Dans l’approche issue de la médecine traditionnelle chinoise, le corps et les émotions sont intimement liés. Chaque organe est associé à une dynamique émotionnelle qui se résume ainsi :

  • le foie est lié à la colère, la frustration ou l’élan de vie contrarié,

  • le cœur à la joie, mais aussi à l’agitation ou à l’anxiété,

  • la rate aux ruminations, aux soucis et aux pensées qui tournent,

  • les poumons à la tristesse, au chagrin et à la difficulté à lâcher,

  • les reins à la peur et au sentiment de sécurité intérieure.


Lorsque ces émotions ne peuvent pas être exprimées ou traversées, le corps (ou les corps d'une même lignée) peut parfois les garder en mémoire sous forme de tensions, de fatigue ou de déséquilibres.

Le shiatsu devient alors un moyen d’écouter ces messages du corps, de relancer la circulation de l’énergie et d’accompagner en douceur ce qui cherche à se remettre en mouvement. Par là même le shiatsu ouvre le champ de conscience car il œuvre à la déconstruction de nos conditionnements, en travaillant sur nos limites diverses.
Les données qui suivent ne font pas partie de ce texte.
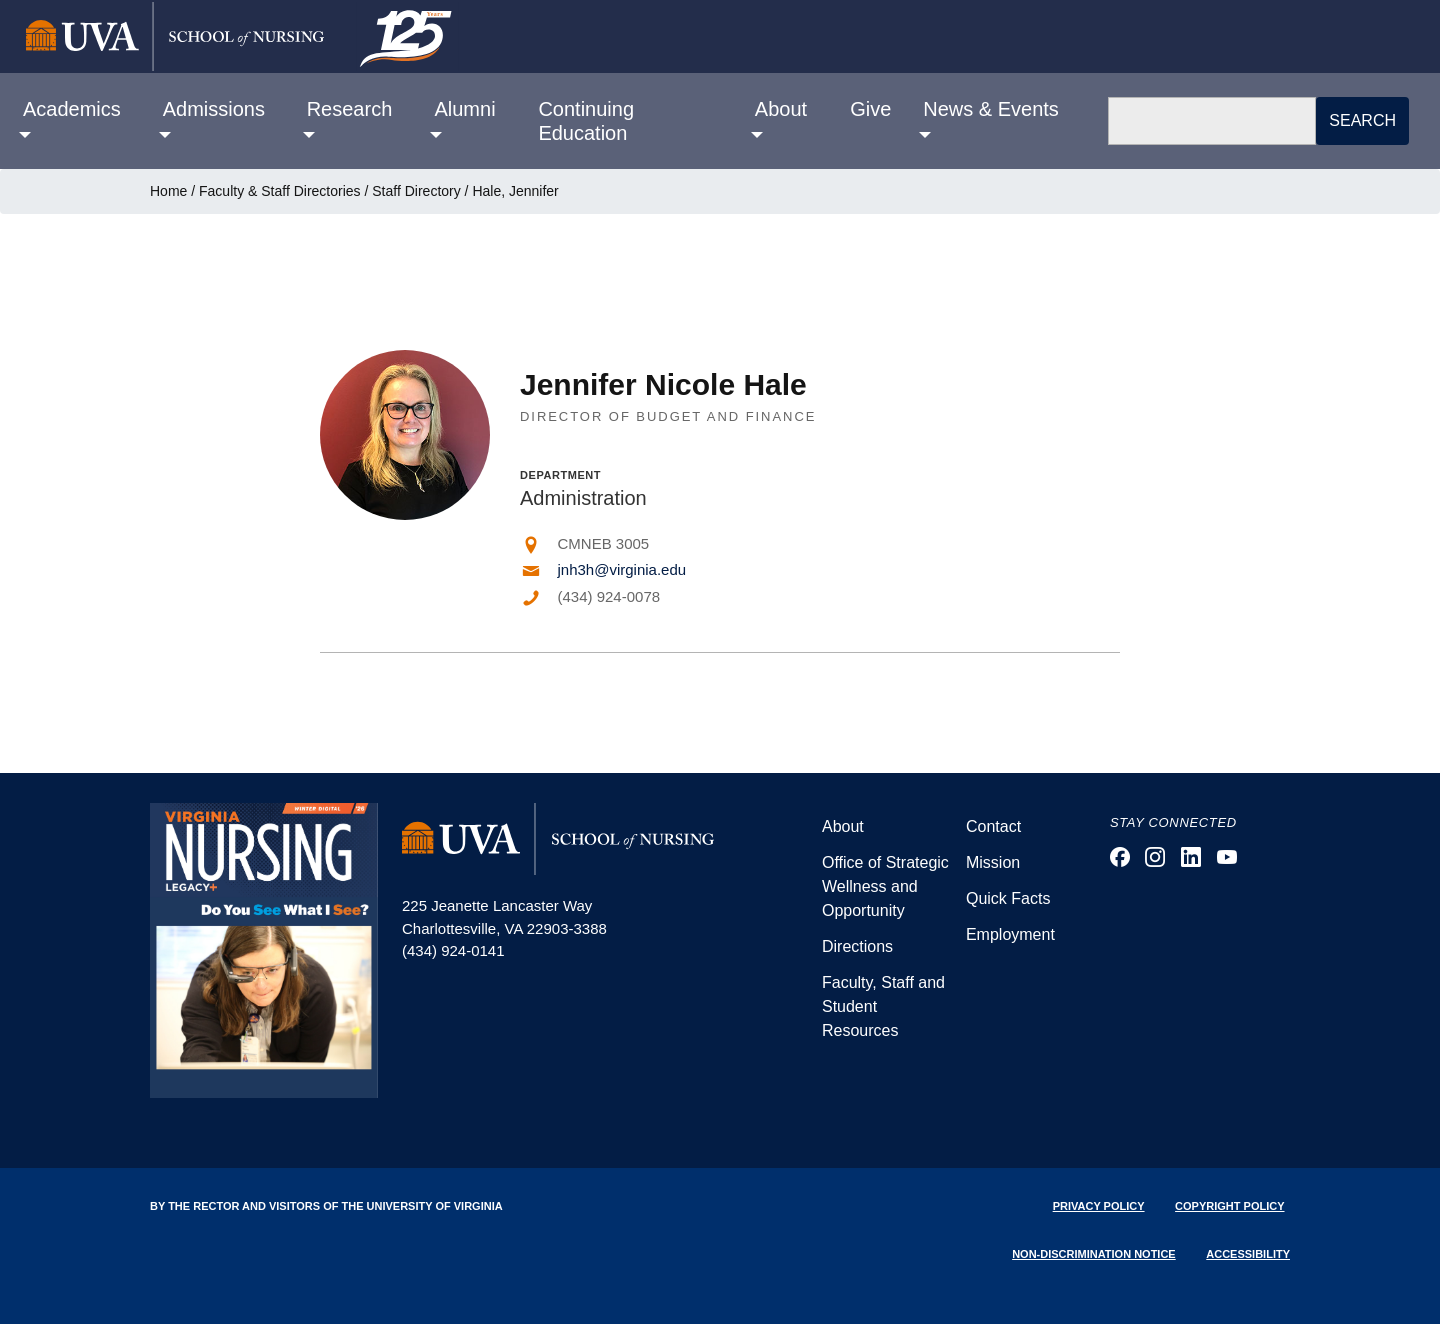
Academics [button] (72, 109)
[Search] (1212, 121)
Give (870, 109)
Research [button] (350, 109)
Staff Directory (416, 191)
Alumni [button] (464, 109)
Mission (993, 862)
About (843, 826)
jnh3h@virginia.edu (622, 569)
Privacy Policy (1099, 1206)
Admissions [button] (214, 109)
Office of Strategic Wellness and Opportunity (885, 886)
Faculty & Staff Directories (280, 191)
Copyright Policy (1229, 1206)
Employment (1010, 934)
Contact (993, 826)
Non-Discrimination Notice (1094, 1254)
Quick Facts (1008, 898)
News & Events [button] (991, 109)
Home (168, 191)
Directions (857, 946)
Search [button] (1362, 120)
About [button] (781, 109)
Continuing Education (586, 121)
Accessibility (1248, 1254)
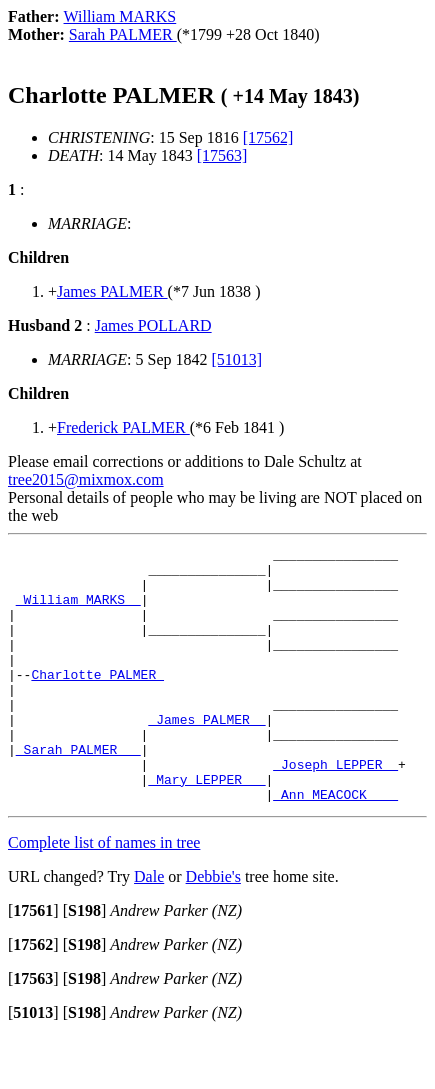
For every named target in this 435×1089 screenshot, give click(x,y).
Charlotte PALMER (97, 701)
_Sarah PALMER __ (78, 791)
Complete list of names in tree (104, 893)
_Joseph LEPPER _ (335, 809)
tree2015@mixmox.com (86, 479)
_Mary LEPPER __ (206, 827)
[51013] (237, 359)
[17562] (268, 137)
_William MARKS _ (78, 611)
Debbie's (213, 927)
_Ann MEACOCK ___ (335, 845)
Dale (149, 927)
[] (33, 961)
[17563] (222, 155)
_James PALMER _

Aujourd’hui, je me sens plus libre d’habiter mon corps tel qu’il est, avec son intelligence, sa sensibilité et sa capacité de transformation. Et c’est depuis cet endroit que j’accompagne aujourd’hui.

J'accompagne des femmes qui, elles aussi, traversent des étapes de vie, des transformations, des questionnements. Des femmes qui sentent que leur corps a des choses à dire, et qui souhaitent se reconnecter à lui avec plus de douceur, d’écoute et de respect.

Parce que le corps n’est pas notre ennemi. Et qu’apprendre à l’écouter peut devenir un chemin de liberté.